Simon George President Cargill India

"In a country where agriculture supports majority of our population, we need to pull the right levers to reduce possible impact on the economy.  What we definitely don’t want to have is a food crisis on top of a health crisis and an economic crisis."

Covid-19 is a multi-faceted global crisis. From the food industry perspective, we need to examine its implications along two dimensions: demand and supply. While rebuilding consumer confidence and shaping demand is a long-term task for food industry, we need to ensure a robust supply response is in place. In a country where agriculture supports majority of our population, food industry need to pull the right levers to reduce possible impact on the economy. What we definitely don’t want to have is a food crisis on top of a health crisis and an economic crisis, said Simon George President, Cargill India.

“We must cooperate globally to ensure food moves from where it is grown to where it is needed. It is important to ensure open borders as it relates to food and agricultural products. This means refraining from export: import restrictions, and where possible, reducing tariffs to control cost escalation of essential products that can inhibit trade and negatively affect both the farmer and the consumer. Trade restrictions can disrupt global food supply chains” Simon said. “Countries promoting self-sufficiency to ensure food security for their citizens, may result in some disruption if we restrict free flow of trade for a sustained period. Edible oil which is a major import item for India has not been interrupted so far, but within the country, we have witnessed stark contrasts in food demand and supply. Images of farmers overloaded with stock, leading to food waste due to their inability to get the produce to the agri-markets (mandis) or get the right price and on the other hand customers lining up at supermarkets to stock food items being met with empty shelves have been observed.”

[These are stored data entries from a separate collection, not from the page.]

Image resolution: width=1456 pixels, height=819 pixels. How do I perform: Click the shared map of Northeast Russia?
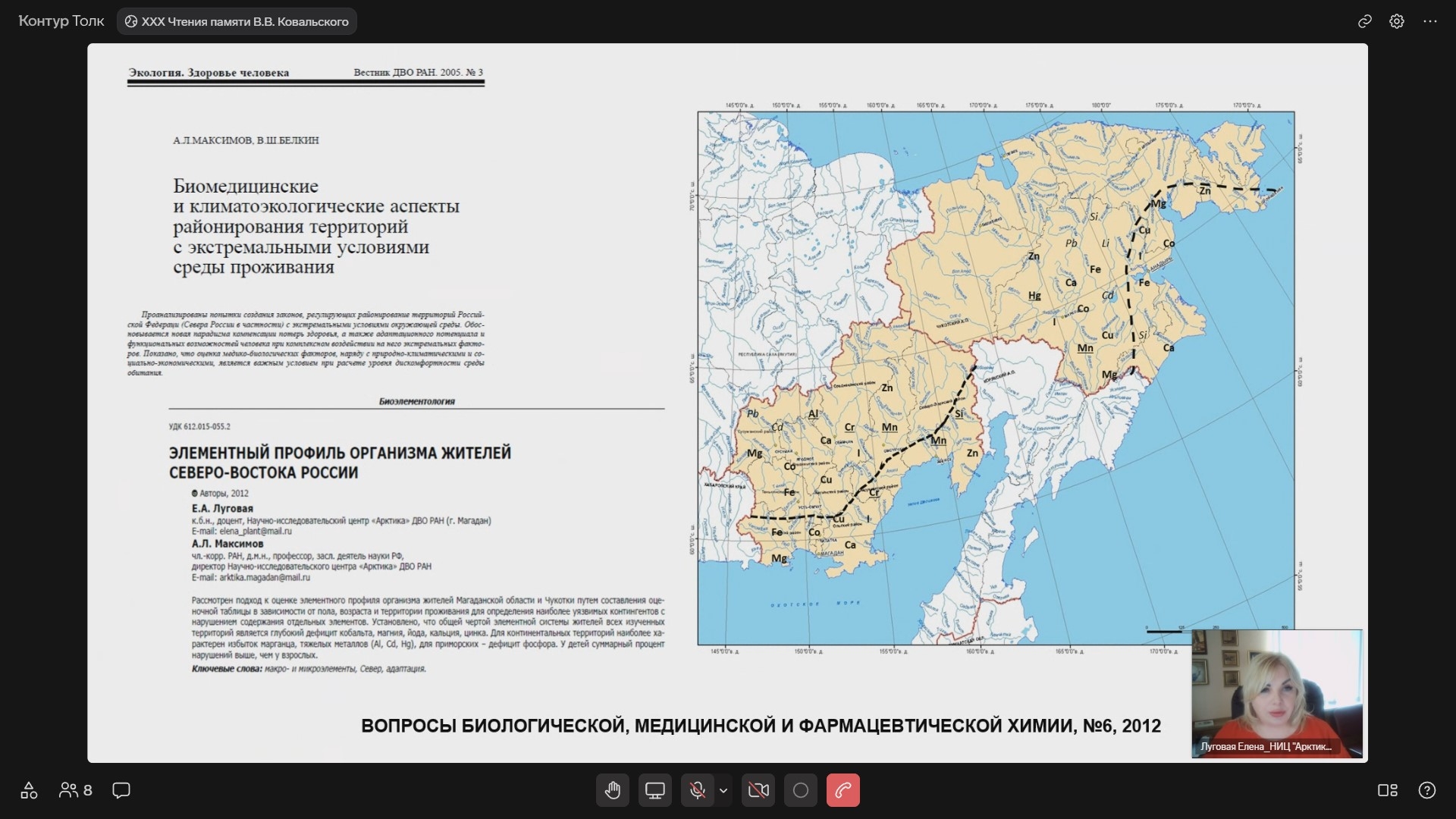point(996,378)
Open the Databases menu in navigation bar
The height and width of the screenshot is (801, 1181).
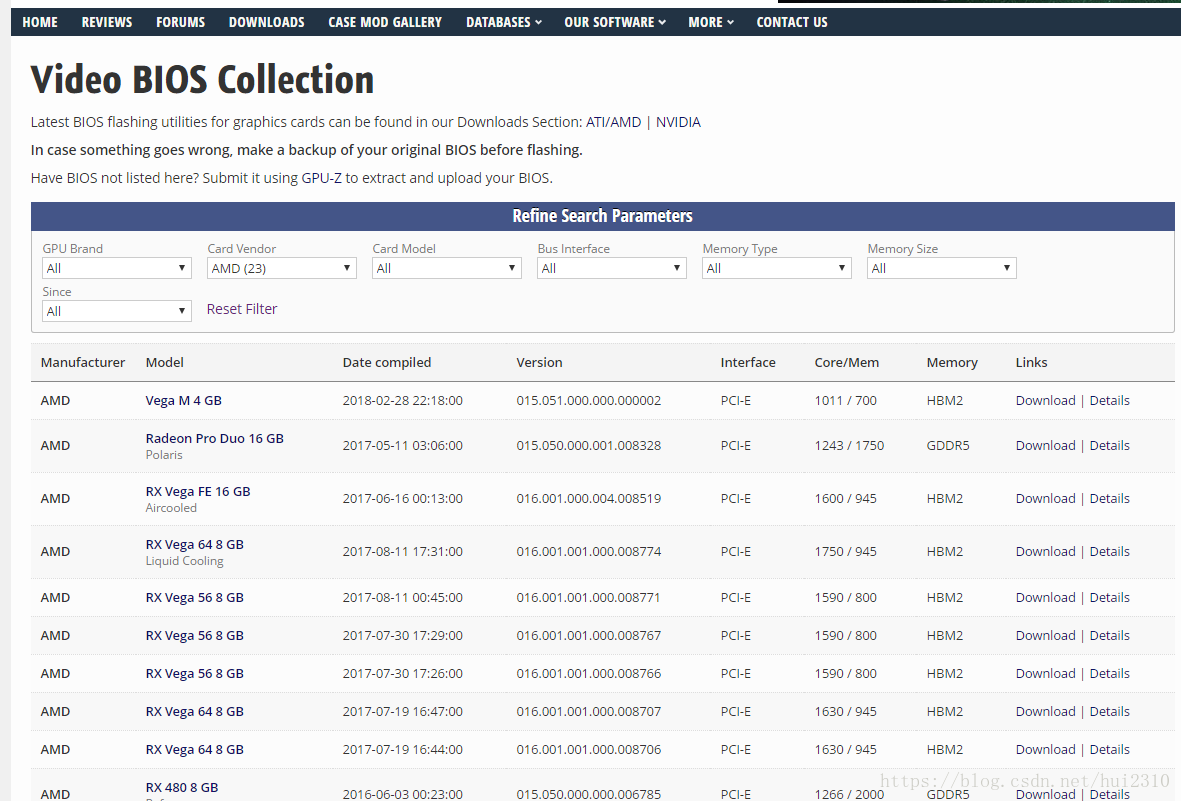(x=503, y=22)
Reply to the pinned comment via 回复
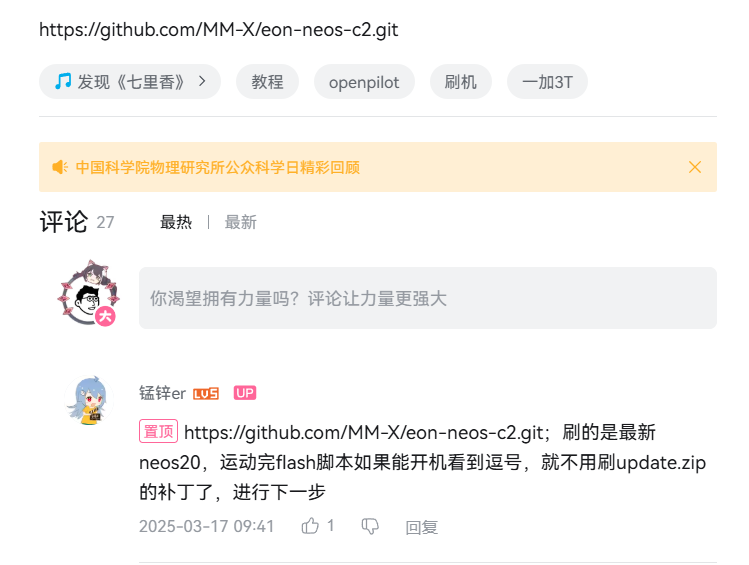This screenshot has width=749, height=565. 421,527
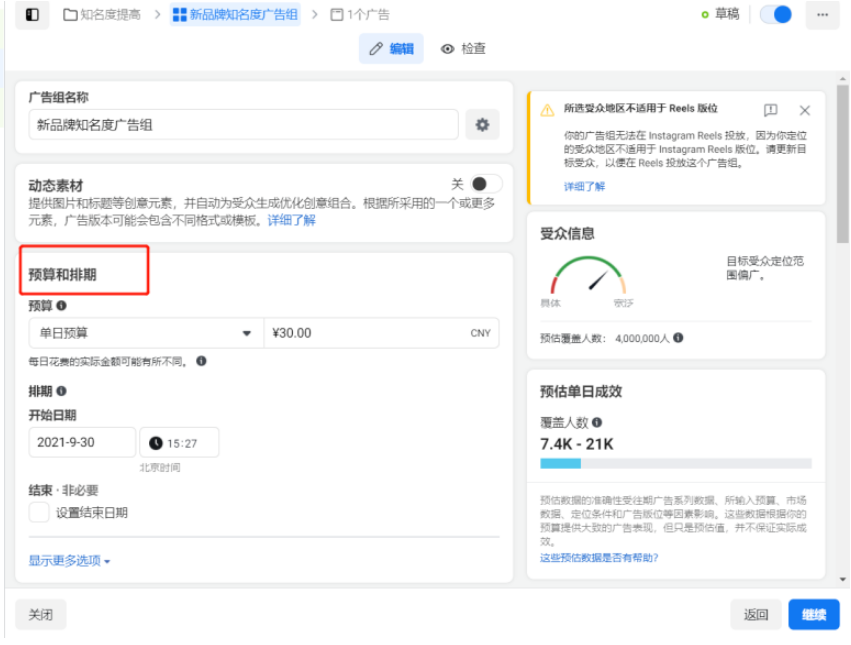Click the clock icon in start time field
This screenshot has width=851, height=645.
click(x=157, y=441)

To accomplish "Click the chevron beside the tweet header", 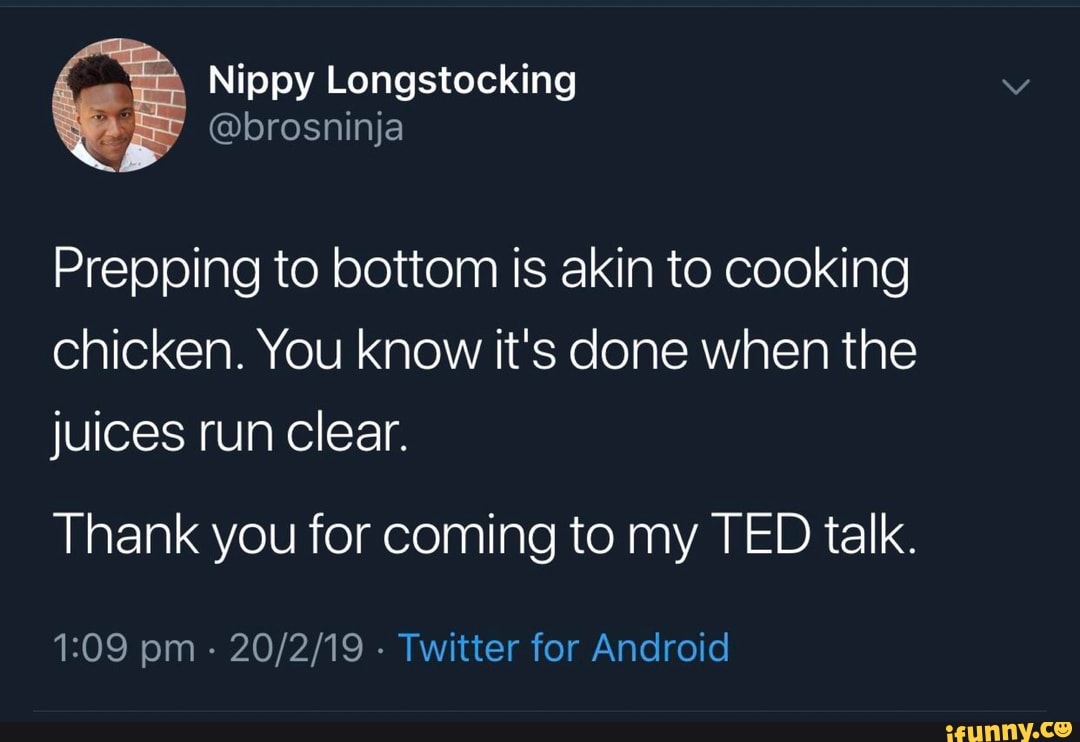I will coord(1015,86).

With these new ways of operating coming into play, it is the right time for agri reforms. The government has recently announced reforms in the agriculture sector including the amendment of Essential Commodities Act (1955) - no stock limit shall apply for storage unless under exigencies; formulation of central law to provide farmers choice to sell at attractive prices beyond “mandis”; barrier-free interstate trade; Agriculture produce price and quantity assurance; legal framework will be created to enable farmers for engaging with processors, aggregators, large retailers and exporters in a fair and transparent manner. Risk mitigation for farmers, assured returns and quality standardisation shall form an integral part of this framework. These measures will surely help improve agriculture competitiveness and result in better remuneration to farmers in India.

With the Rs 10,000 crore scheme for the formalization of Micro Food Enterprises (MFE) under ‘Vocal for Local with Global outreach’ vision, 2 lakh MFEs, Farmer Producer Organisations, Self Help Groups and Cooperatives would be supported in technical upgradation to attain food standards, build brands and marketing.

The agri-infra fund is also a good development considering the huge amount of post-harvest losses that occur. The success, however, depends on good execution of the intent. This will assure regular and quality supply of the raw materials to the agro-processing industry, resulting in better realization for the farmers as well as offering wide-ranging food products to the consumers

With Covid related restrictions, export documentation has recently moved to the digital platform from hard copy. To ease flow of commodities across borders of import-export destinations, digital documentation including – Preferential Certificates should be widely accepted. All major export destinations including ASEAN countries should be intimated by Indian government that they are only issuing digital certificates and importing
countries should not stop consignments for lack of hard copy certificates.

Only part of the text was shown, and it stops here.